After months of hype over Apple’s new reader, the iPad’s reception was actually pretty cold. But why is this? Was it because of the hype itself? There were roomers that it would be flexible (physically). Able to fold in half. That you could turn pages by bending the “book” and flicking the corner as you would a new magazine. That you could thumb through pages without licking the tip of your finger. Business men were speaking of a secret subscription service that would save the news paper industry and not be revealed until the black-turtlenecked Jobs himself pulled up a copy of the New York Times on his company’s newest attempt at multi-media dominance (see iTunes). These are the types of expectations that come with a new Apple product. Shrouded in mystery, suspense and a touch of futurist aesthetic, Apple’s growing army of consumers feed on unpacking their fervent infatuation with their victorious purchase (after buying a new computer from the Apple store, a “Lead Genius’” tells you, “congratulations for purchasing an Apple.” (Disclosure: I write this blog from my Powerbook G4, while listening to my iPod, that uploaded songs from my Time Capsule).

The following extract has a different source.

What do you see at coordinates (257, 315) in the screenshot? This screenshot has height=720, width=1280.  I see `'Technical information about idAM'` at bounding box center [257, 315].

But this time, expectations were not met. And there were a whole host of reasons why people were complaining about the new product, but the following is a concise list of critiques:
* First, the iPad or Apple Tablet built with it’s very poor feature where they included 3G capabilities but you can’t make a call with it..
* Second is that you can’t do two functions or we can call it multi-tasking unlike Windows or PC.
* Third is that Apple iPad doesn’t support a flash or SWF files meaning you can’t play flash games and of course some applications requires Flash it means that you can’t run them on iPad.
* Fourth is that the Apple iPad is just a big iPhone or let’s say it’s a Steroid iPhone.
This last one is the most common. Why buy the iPad when the iPhone has so many similar functions and is nearly a quarter the size?
While the iPad phenomenon may simply be another case of a product that doesn’t quite fulfill expectations, it may also say something about the nature of creativity and expectations as information is exchanged over the tech-rumor mills of the internet. Is it possible that with such easy access to broad speculation, and without any legitimate confirmation of speculation that we are inevitably discouraging ourselves before products even hit the shelves? Are expectations of creativity so high, that something (whether it be an electronic device, a movie, painting, etc) must be so prolific that it “blows us away?” Has unfathomable exceptionally become a standard for what our culture, internet culture, deems “creative,” while sub-exceptionalism has been rendered mediocre? Does excessive sensationalism through image across all forms of media dulled our sense of exceptional creativity? Exceptional violence? Exceptional beauty? By such standards, it does seem that something need be, in fact, surreal in order to be more relevant and celebrated in reality (Baudrillard).
Lastly, and on an almost unrelated note, I find it worth mentioning that in his sixth decade of making music, Neil Young won his first Grammy. After all these years, and countless canonical recordings, its astounding that he hadn’t won one until now. There is also something poetic here: the latest 21st century gadget sharing the stage with a songwriter whose music embodies the natural acoustics of the American landscape and the growl of 20th century American machinery (Young himself is an antique car collector, many of which, he has converted to run on vegetable oil).